Ezy-Bilt, invariably styled as EZY-BILT, was an Australian construction kit toy similar to the English Meccano, advertised as "The wonder toy for boys" and marketed in the form of kits:
- No. 1 priced at 2s 6d. in 1931, 86 parts. Local manufacture of toys was given an impetus by high tariffs and primage dues.
By 1941 there were five sets:

Ezy-Bilt manual

- No. 1 of 27 pieces, however defined, for 3s 11d.
- No. 2 of 58 pieces for 6s 11d.
- No. 3 of 90 pieces for 12s 6d.
- No. 4 of 128 pieces for 18s 6d.
- No. 5 of 175 pieces for 26s 6d.
By 1948 the range of kits was extended to No. 8.

It was marketed by Union Manufacturing of 299 Elizabeth Street, Melbourne.

G. J. Coles purchased the Ezy-Bilt business of George Temple Irving (1908–1958) of 318 Flinders Lane, Melbourne, in 1937.

The Ezy-Bilt system bore many similarities to the better-known Meccano, and the company was sued by Meccano for copyright infringement, the case being settled out of court.

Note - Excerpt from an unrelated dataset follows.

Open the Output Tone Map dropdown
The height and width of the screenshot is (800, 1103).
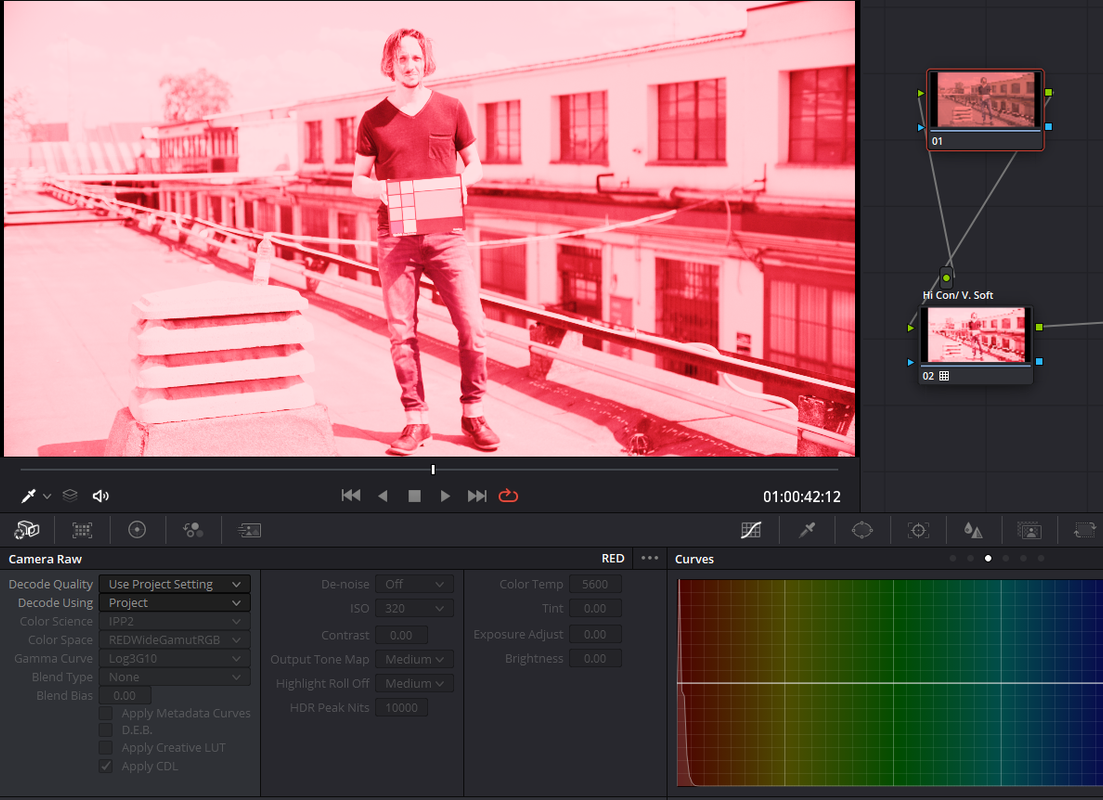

Ezy-Bilt sets were manufactured by metal-parts factories in Fitzroy and Melbourne, with rubber wheels made by Barnet Glass and clockwork motors made by Rytime Robilt, another Melbourne company. Manufacture of Ezy-Bilt and other toys ceased in 1941 due to wartime restrictions. Manufacture resumed in 630 Port Road, Beverley, South Australia, subsequently at Southwark, South Australia, by a company associated with Colton, Palmer and Preston.

Ezy-Bilt was finally liquidated in 1984 as a division of Dickson Primer Ltd.